Kelly Gordon: And it's. I'm on the spectrum. I didn't see that. That was not something that I might have understood or could have seen coming or understood about somebody's behavior. Human behavior might not understand why. So I just, I can understand that.
Srini: Yeah. You mean? So let's talk about this whole idea of a spectrum, right?
Srini: Because in my conversation with you, you and I were talking off the air here about an episode that, we aired with somebody who was on the spectrum and it ended up, have been, we had to take it down because the person was so upset. There's a wide range because as I'm talking to you if I didn't know this backstory, nothing about the way you're communicating with me would make you seem like you're a person on the spec.
Kelly Gordon: So interestingly, so
Srini: why is that perception like created, like why do we have this perception of it's rain man or something, Elon Musk
Kelly Gordon: fair. I think media has a lot to do with that. The spectrum is a really long and wide place. There's lots of reasons why things are, may not be, but also things similar to my childhood that might have effect.

> _Problem description_
Please set down the part of the interview excerpt above that opens with the words containing "Kelly Gordon: And" and closes with "on the spec.", copying it word for word.

> _Given entries_
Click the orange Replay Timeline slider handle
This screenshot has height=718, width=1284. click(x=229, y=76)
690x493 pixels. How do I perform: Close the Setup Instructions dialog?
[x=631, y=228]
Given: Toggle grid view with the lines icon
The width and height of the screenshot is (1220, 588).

--

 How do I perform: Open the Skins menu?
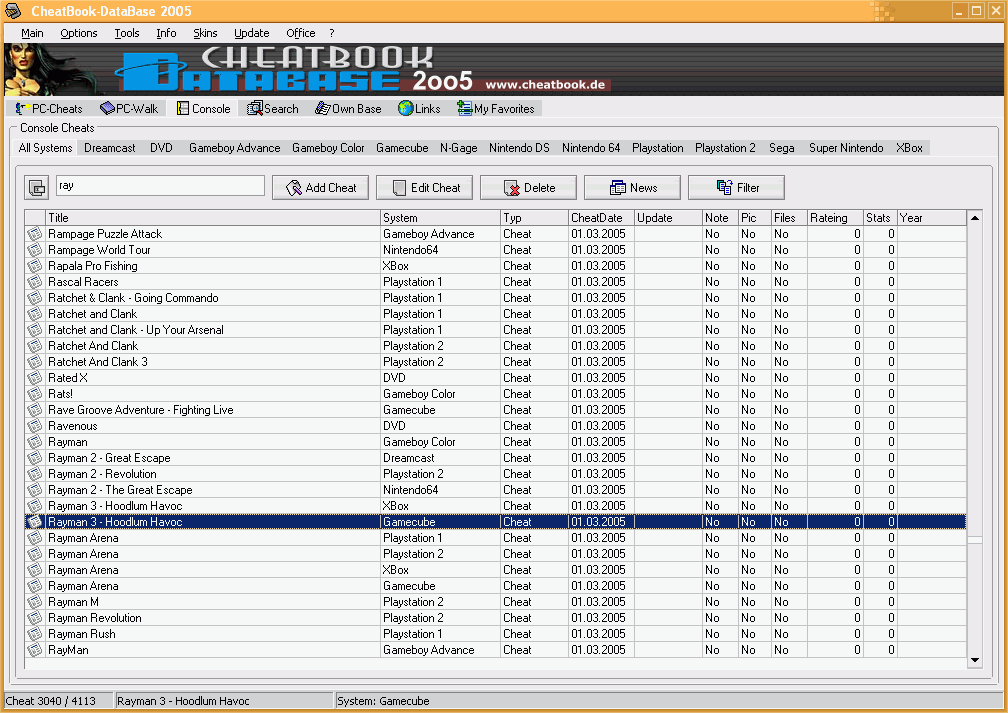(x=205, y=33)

---

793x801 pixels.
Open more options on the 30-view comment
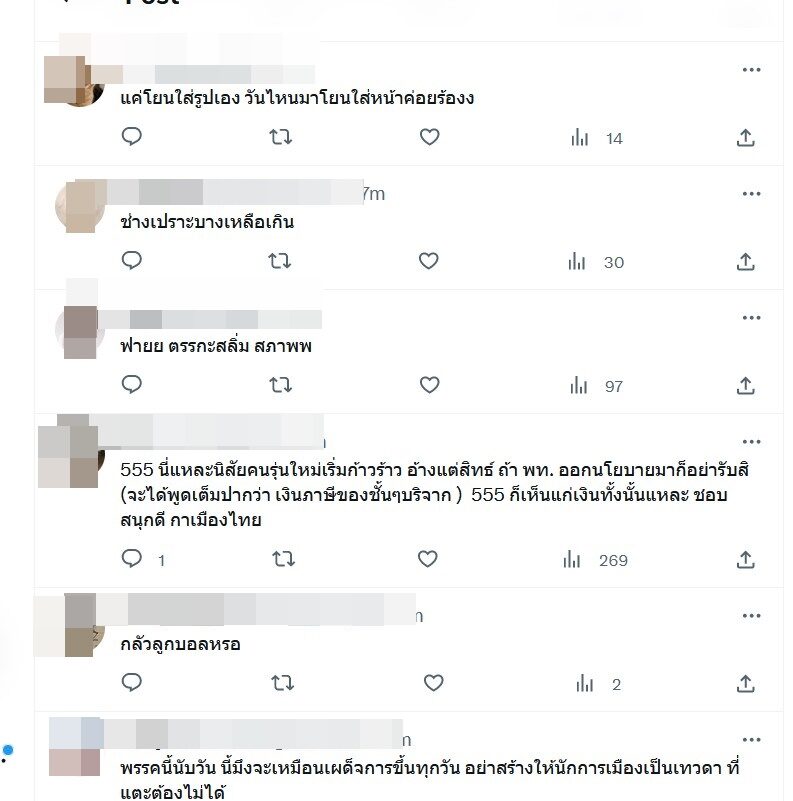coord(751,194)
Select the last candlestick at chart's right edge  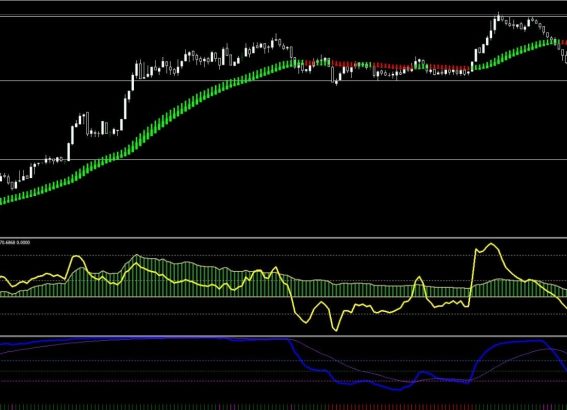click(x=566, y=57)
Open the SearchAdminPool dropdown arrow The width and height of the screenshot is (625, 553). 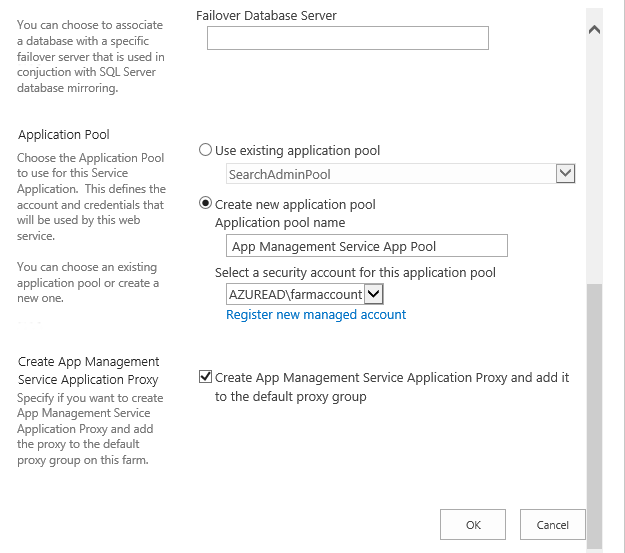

> _Your response_
Kelly Gordon: And it's. I'm on the spectrum. I didn't see that. That was not something that I might have understood or could have seen coming or understood about somebody's behavior. Human behavior might not understand why. So I just, I can understand that.
Srini: Yeah. You mean? So let's talk about this whole idea of a spectrum, right?
Srini: Because in my conversation with you, you and I were talking off the air here about an episode that, we aired with somebody who was on the spectrum and it ended up, have been, we had to take it down because the person was so upset. There's a wide range because as I'm talking to you if I didn't know this backstory, nothing about the way you're communicating with me would make you seem like you're a person on the spec.